B Vitamins Your Body Actually Loses
Alcohol depletes several B vitamins, and replacing them supports your recovery. The two most relevant are thiamine (B1) and pyridoxine (B6).
Thiamine is the one doctors worry about most. Alcohol interferes with its absorption, and in people who drink frequently, deficiency can lead to serious neurological problems. For occasional drinkers, a standard B-complex vitamin the morning after is sufficient. For regular drinkers, the clinical recommendation is 250 to 500 mg of thiamine daily for several days, with ongoing supplementation of 100 to 250 mg as long as drinking continues.
Vitamin B6 deficiency is uncommon in the general population but shows up frequently in people who drink regularly, usually alongside other B vitamin deficiencies. Alcohol also reduces the bioavailability of riboflavin (B2) by impairing its absorption in the small intestine. A B-complex supplement covers all three and is the most practical approach. You don’t need to buy them individually.
Food That Helps (and Why)
Eating before or shortly after drinking slows alcohol absorption and gives your body fuel to work with during recovery. The next morning, your priority is replacing what you’ve lost: carbohydrates for blood sugar, sodium for electrolyte balance, and protein for sustained energy. Eggs are a popular hangover food for a reason. They contain cysteine, an amino acid your body uses to produce glutathione, which helps break down the toxic byproducts of alcohol metabolism. Toast, bananas, and broth-based soups also check the right boxes.
Avoid greasy, heavy meals if your stomach is already irritated. They won’t “soak up” alcohol that’s already been absorbed. Light, easy-to-digest foods are kinder to an inflamed stomach lining.
Supplements That Don’t Live Up to the Hype
N-acetylcysteine, commonly called NAC, is one of the most popular hangover supplements sold online. The theory is that it boosts glutathione production, helping your liver clear acetaldehyde, the toxic compound your body produces while breaking down alcohol.
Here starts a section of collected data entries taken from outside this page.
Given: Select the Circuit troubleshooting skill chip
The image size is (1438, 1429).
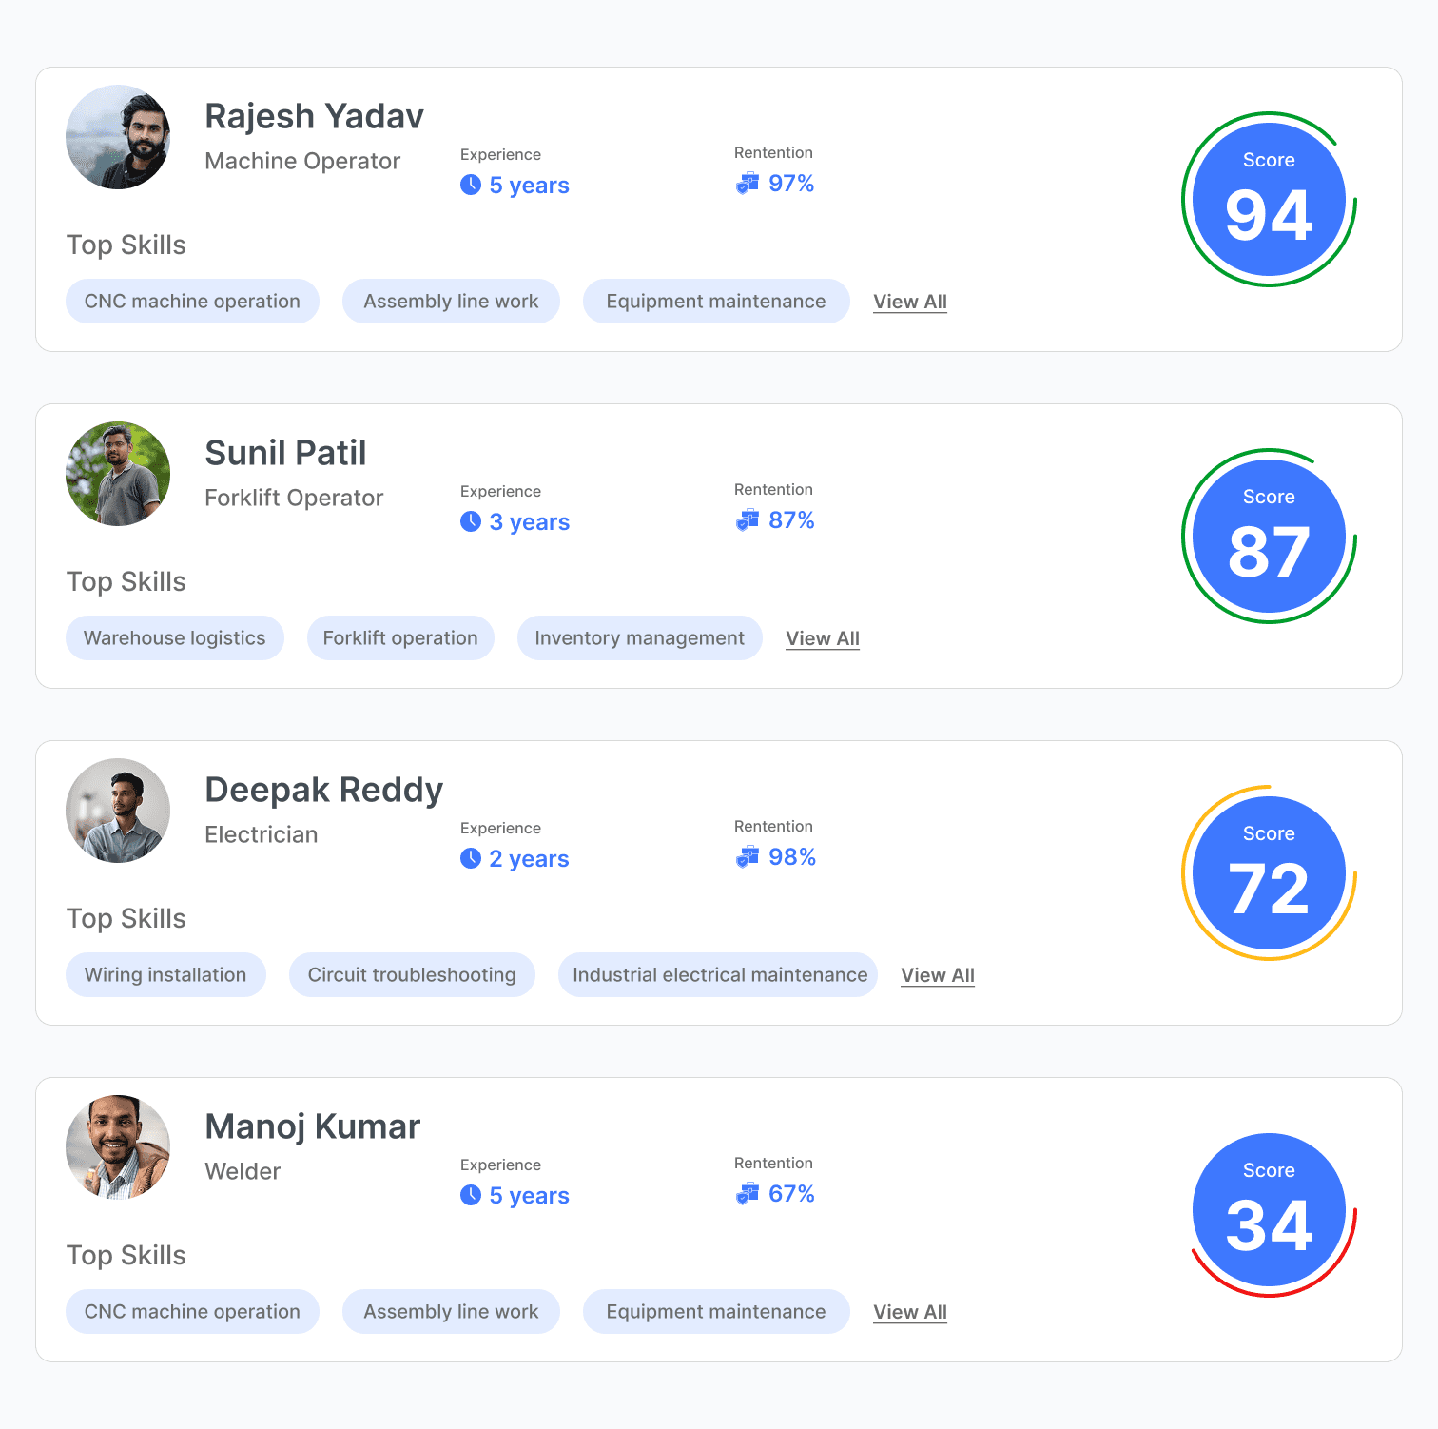Looking at the screenshot, I should point(412,975).
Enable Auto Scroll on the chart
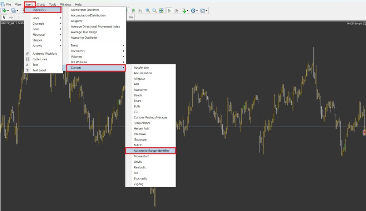Viewport: 366px width, 211px height. (x=169, y=11)
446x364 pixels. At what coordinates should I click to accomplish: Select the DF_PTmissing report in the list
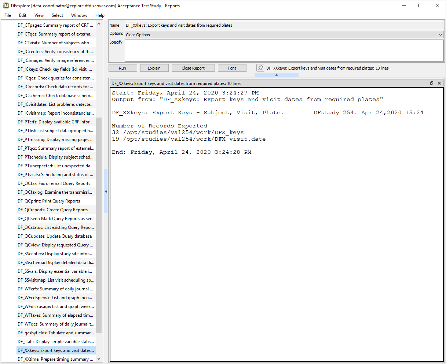click(55, 140)
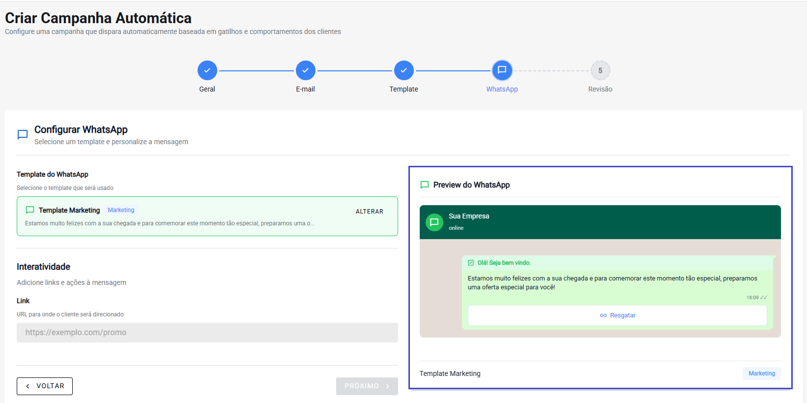This screenshot has height=403, width=807.
Task: Jump to step 5 Revisão circle
Action: click(600, 70)
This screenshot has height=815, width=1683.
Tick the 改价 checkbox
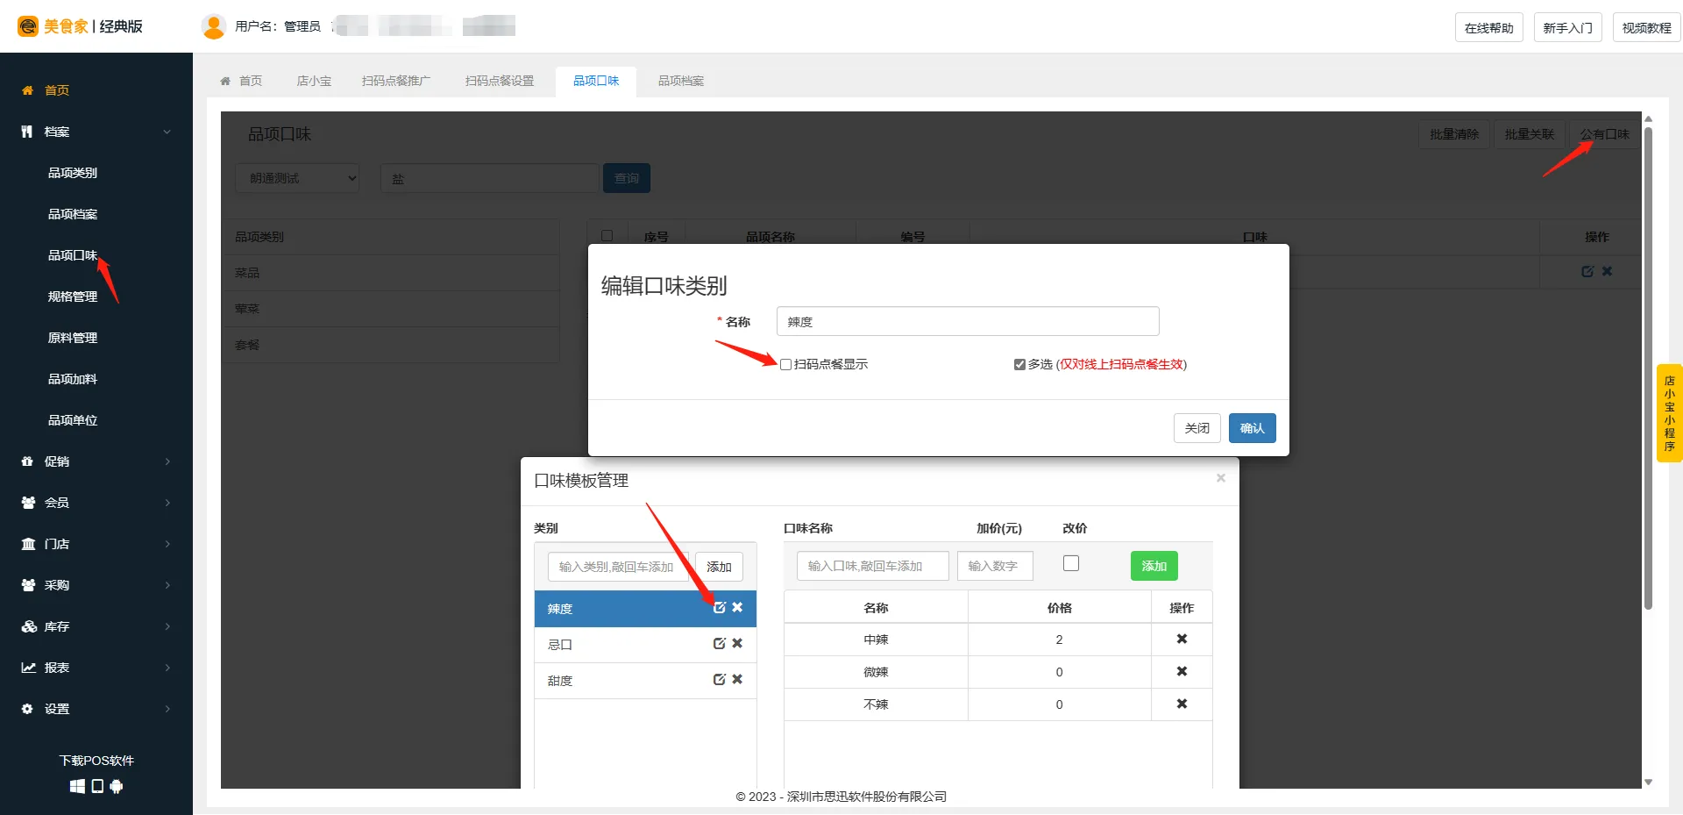click(x=1071, y=564)
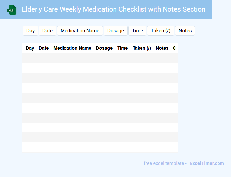Click the Date column header in table
This screenshot has height=177, width=231.
pyautogui.click(x=44, y=48)
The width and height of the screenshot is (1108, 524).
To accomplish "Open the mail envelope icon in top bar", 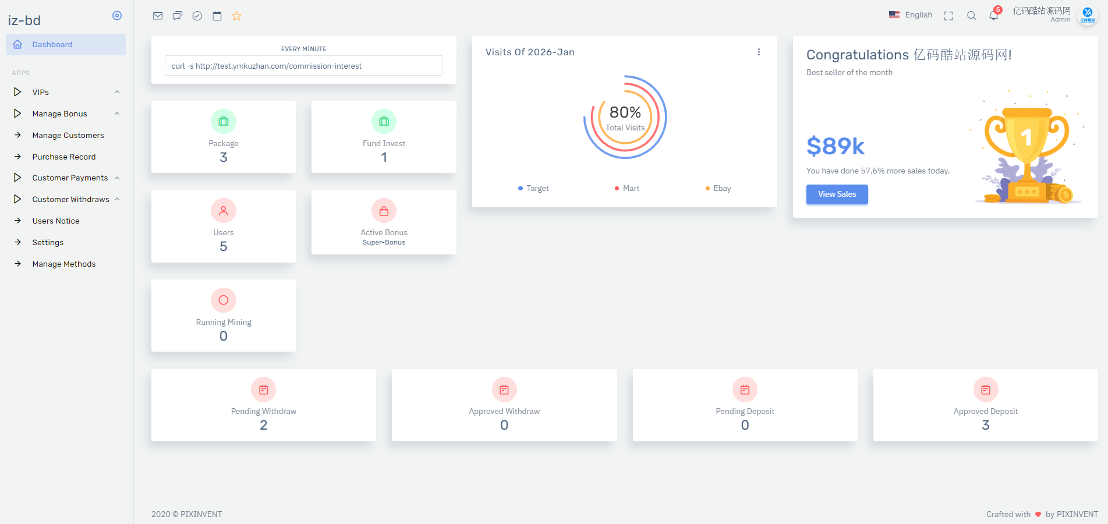I will pos(158,16).
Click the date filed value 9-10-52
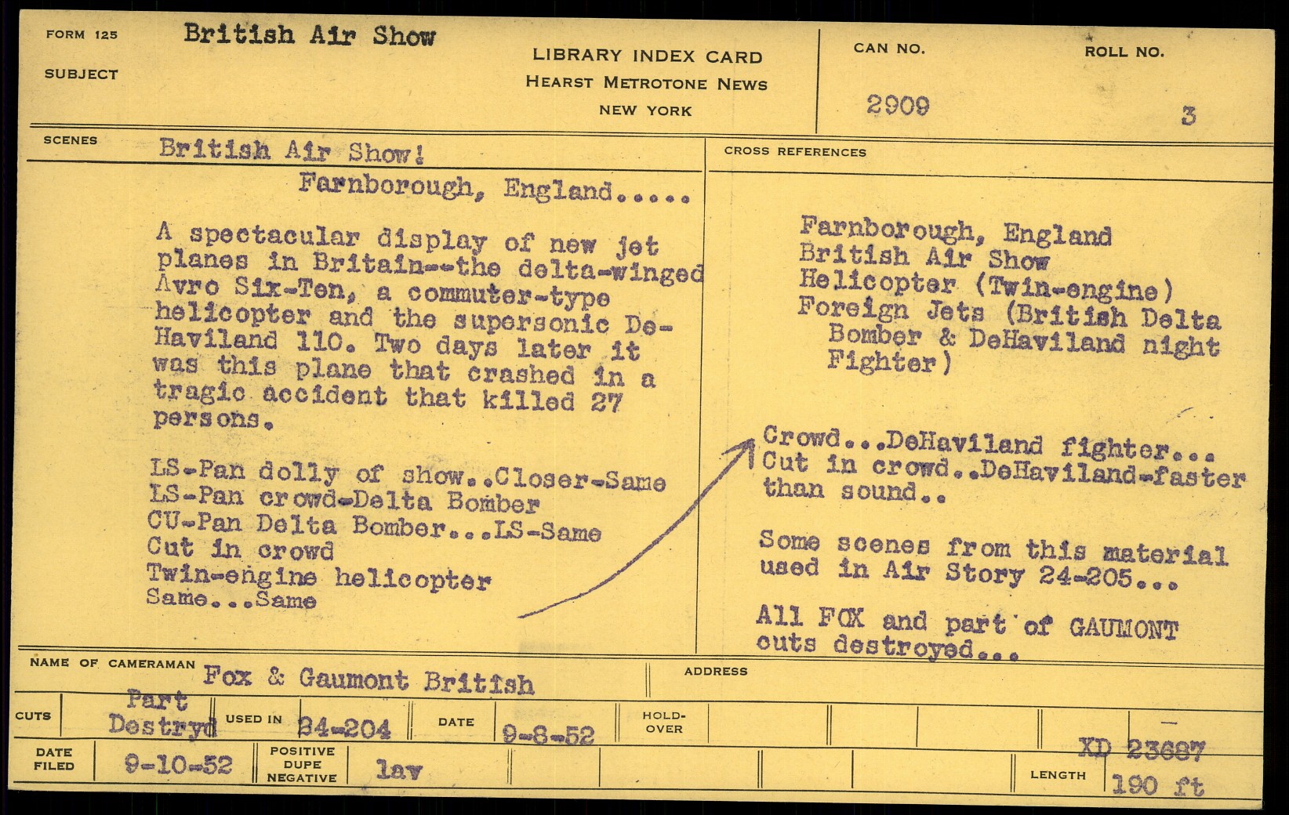The image size is (1289, 815). click(179, 764)
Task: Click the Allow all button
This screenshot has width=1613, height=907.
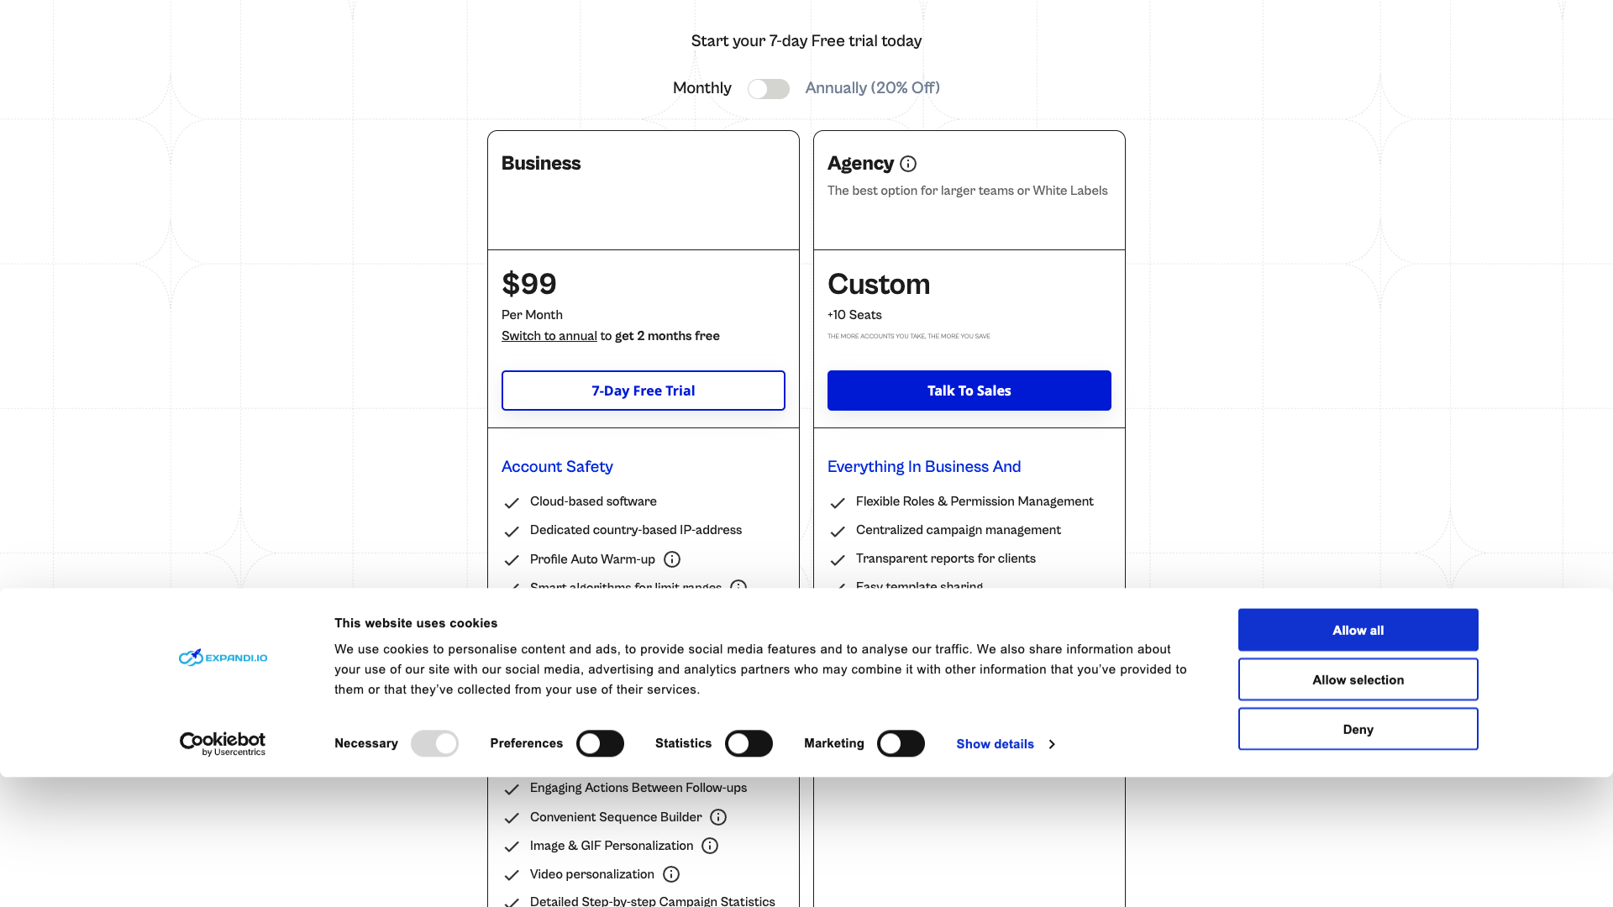Action: (x=1358, y=629)
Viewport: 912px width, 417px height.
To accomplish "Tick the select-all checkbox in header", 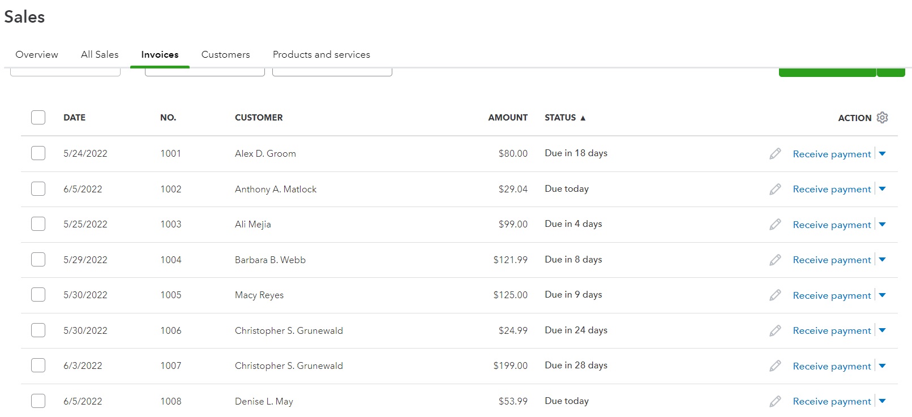I will [x=38, y=118].
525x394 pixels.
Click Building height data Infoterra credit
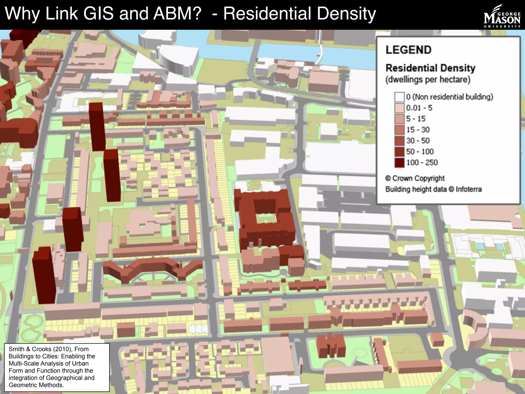click(x=433, y=189)
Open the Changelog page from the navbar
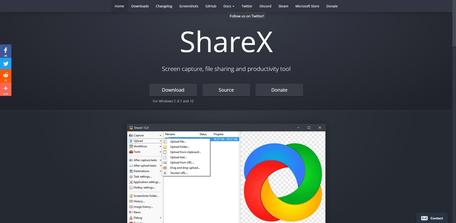 coord(164,6)
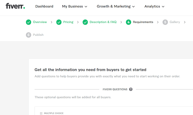Click the green checkmark beside Pricing
The image size is (193, 115).
point(59,22)
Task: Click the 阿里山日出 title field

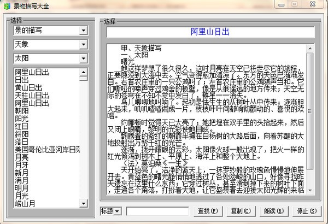Action: 208,32
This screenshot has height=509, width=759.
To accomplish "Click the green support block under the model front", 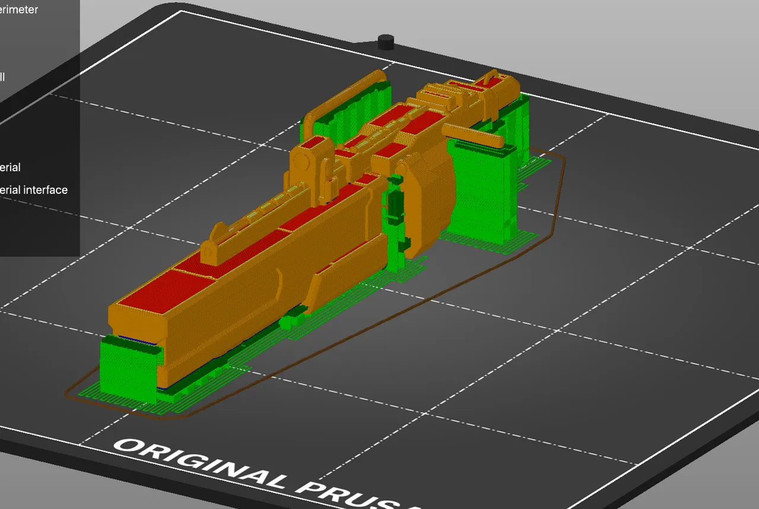I will 127,368.
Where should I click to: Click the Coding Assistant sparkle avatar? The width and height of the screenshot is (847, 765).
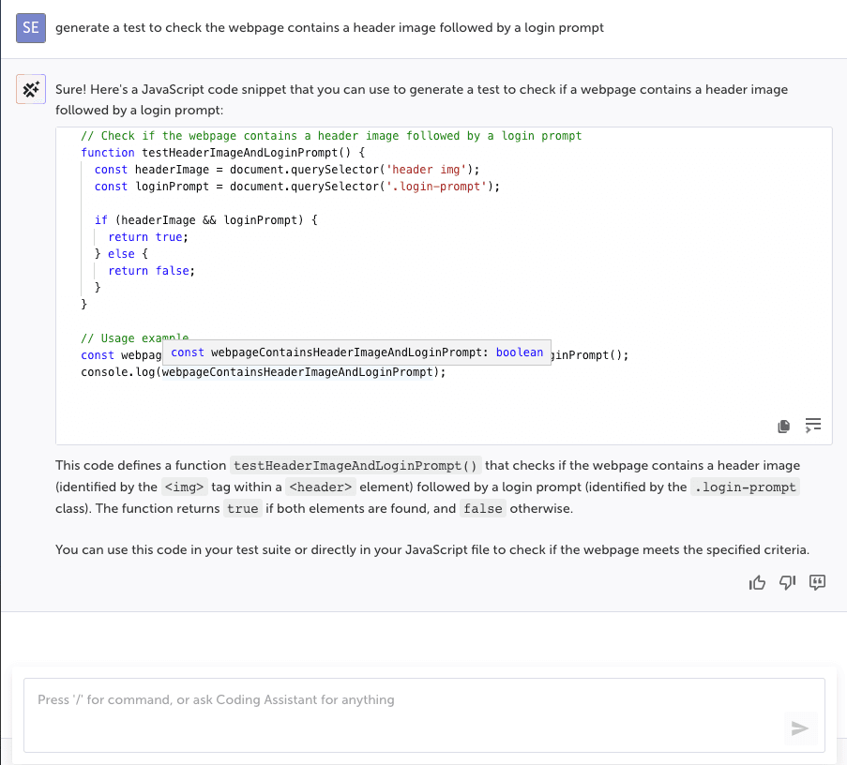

In practice, the evidence is disappointing. A clinical study gave participants 1.2 grams of NAC before drinking and another 1.2 grams after. The result: NAC had no impact on either lab markers or hangover symptoms the following morning. One earlier study found a modest reduction in nausea among women at very low blood alcohol levels, but that’s a far cry from what supplement companies promise.
Dihydromyricetin (DHM), extracted from the Japanese raisin tree, is another popular option in hangover supplements. It’s still in early-stage human research. A Phase 1 dose-escalation trial is testing its safety and dosing in healthy volunteers, but no results on hangover symptoms have been published. Animal studies have been promising, but that hasn’t translated into reliable human evidence yet.
A Practical After-Drinking Routine
If you want a simple plan, here’s what actually has evidence behind it:
- Before bed: 16 to 24 ounces of water, ideally with electrolytes. A B-complex vitamin if you have one on hand.
- When you wake up: More water or an electrolyte drink. A light meal with carbs and protein, like eggs and toast.
- For headache: Ibuprofen with food is the safest all-around option. Acetaminophen at normal doses is fine for occasional drinkers. Skip the aspirin.
- Throughout the day: Continue hydrating. Avoid caffeine in large amounts, as it’s another diuretic and can worsen dehydration.
There’s no shortcut that erases the effects of alcohol completely. Your liver needs roughly one hour to process each standard drink, and no supplement speeds that up. But replacing what alcohol takes from your body, water, electrolytes, and B vitamins, and choosing a stomach-safe pain reliever makes a real difference in how quickly you bounce back.